GIVEN TASK —
Rewrite the data starting at the beginning and ending at the line containing "point(96,1228)", replacing "Mobile App" with "Desktop App" and leaving everything else unchanged.

Data for locating text and elements
^^^^
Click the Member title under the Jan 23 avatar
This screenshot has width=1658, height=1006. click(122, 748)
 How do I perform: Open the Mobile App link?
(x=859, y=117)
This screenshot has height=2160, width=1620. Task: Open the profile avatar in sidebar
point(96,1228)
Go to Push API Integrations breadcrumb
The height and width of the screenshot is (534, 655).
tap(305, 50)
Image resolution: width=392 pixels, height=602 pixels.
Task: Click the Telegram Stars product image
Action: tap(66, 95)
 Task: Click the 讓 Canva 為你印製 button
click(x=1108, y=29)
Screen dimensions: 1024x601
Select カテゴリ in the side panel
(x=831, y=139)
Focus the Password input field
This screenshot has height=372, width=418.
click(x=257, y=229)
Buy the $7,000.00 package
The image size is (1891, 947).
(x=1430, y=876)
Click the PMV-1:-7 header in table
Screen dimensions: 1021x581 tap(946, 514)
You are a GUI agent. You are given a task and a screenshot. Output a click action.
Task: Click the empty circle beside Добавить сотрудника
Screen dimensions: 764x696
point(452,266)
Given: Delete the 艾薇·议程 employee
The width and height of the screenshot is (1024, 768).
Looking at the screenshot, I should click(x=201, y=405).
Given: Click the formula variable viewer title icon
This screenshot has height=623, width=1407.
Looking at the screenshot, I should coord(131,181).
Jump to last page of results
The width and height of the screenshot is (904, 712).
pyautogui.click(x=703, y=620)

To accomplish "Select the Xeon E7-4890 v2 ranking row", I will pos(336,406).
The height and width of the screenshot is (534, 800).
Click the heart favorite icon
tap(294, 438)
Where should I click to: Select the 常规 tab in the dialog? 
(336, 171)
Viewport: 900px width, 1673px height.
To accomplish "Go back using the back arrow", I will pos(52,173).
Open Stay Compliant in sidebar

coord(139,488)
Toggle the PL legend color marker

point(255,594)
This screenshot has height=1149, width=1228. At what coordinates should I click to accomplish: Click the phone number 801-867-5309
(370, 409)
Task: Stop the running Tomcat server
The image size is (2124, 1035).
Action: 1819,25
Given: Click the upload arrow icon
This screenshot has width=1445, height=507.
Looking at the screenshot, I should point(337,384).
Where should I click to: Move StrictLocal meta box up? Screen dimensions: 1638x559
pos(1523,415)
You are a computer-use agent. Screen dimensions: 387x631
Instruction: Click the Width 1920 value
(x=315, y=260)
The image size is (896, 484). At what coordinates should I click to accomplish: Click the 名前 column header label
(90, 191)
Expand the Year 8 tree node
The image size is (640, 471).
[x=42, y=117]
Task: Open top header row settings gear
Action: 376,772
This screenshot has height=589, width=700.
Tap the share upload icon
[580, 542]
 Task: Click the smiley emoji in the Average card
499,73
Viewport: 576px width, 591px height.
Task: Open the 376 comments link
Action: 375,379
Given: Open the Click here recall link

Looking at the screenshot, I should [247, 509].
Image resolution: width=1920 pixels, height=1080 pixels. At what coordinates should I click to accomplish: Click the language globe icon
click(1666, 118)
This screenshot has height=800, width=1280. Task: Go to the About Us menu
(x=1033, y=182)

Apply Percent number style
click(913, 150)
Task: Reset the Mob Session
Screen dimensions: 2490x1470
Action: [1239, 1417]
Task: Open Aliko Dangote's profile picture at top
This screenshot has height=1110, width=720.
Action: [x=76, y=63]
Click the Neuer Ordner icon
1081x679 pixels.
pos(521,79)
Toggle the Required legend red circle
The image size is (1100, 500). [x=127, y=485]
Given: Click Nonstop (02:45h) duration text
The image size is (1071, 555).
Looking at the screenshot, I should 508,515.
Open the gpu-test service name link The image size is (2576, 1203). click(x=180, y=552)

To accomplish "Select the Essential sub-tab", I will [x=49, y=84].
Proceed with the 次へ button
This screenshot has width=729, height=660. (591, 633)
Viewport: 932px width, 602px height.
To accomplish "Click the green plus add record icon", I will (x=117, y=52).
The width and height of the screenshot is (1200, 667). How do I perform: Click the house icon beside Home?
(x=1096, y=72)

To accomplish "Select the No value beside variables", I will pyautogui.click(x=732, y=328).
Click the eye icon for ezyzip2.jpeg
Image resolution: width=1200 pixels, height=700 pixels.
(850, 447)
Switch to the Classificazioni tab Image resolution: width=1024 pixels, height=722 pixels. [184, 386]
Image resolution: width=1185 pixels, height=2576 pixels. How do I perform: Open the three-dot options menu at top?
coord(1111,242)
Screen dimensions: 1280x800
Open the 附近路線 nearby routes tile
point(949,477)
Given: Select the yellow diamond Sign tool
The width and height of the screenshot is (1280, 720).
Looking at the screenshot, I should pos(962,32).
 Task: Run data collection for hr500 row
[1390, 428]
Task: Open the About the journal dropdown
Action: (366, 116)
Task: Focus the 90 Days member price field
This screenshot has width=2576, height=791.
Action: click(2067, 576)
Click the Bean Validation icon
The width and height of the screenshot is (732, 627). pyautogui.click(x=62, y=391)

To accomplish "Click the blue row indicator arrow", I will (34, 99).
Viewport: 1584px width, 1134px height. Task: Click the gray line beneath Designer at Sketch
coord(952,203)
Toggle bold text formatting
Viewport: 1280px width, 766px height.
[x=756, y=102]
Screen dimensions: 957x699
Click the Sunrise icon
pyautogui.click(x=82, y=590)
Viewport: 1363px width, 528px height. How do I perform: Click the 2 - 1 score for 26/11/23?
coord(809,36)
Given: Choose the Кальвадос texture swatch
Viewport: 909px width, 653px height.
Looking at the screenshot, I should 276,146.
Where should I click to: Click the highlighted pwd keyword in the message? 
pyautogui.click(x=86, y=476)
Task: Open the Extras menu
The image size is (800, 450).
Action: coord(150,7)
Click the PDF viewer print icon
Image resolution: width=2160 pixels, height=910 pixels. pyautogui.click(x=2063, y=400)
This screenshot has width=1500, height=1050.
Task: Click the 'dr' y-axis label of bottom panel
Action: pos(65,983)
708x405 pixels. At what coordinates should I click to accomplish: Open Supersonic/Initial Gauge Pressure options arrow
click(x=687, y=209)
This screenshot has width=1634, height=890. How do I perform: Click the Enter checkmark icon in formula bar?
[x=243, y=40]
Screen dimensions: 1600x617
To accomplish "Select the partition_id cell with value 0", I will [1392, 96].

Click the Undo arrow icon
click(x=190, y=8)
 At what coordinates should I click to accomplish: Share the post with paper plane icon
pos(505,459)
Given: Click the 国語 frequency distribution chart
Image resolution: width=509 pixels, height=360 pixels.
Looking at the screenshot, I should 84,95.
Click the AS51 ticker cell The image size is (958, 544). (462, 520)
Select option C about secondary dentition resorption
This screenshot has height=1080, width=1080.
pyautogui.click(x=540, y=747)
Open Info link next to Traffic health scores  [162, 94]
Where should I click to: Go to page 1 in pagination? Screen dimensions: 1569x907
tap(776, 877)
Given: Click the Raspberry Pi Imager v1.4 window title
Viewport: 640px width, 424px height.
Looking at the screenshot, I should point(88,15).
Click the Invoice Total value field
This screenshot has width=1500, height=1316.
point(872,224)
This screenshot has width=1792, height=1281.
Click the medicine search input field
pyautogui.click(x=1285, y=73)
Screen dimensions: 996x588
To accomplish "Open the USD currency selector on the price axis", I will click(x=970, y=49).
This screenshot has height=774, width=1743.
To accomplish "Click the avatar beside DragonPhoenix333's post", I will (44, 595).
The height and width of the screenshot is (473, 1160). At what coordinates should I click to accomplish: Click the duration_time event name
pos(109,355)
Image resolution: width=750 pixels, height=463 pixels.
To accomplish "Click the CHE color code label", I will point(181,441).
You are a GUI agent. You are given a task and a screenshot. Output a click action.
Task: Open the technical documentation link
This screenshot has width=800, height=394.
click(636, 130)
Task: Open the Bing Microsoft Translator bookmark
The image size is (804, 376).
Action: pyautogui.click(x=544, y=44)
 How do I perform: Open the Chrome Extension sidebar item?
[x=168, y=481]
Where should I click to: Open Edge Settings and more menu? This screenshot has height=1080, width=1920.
^^^^
FULL OUTPUT —
Click the Member title under the Jan 23 avatar
This screenshot has width=1658, height=1006. click(122, 748)
 How do I perform: Open the Desktop App link?
(x=859, y=117)
This screenshot has height=2160, width=1620. Task: Open the profile avatar in sidebar
point(96,1228)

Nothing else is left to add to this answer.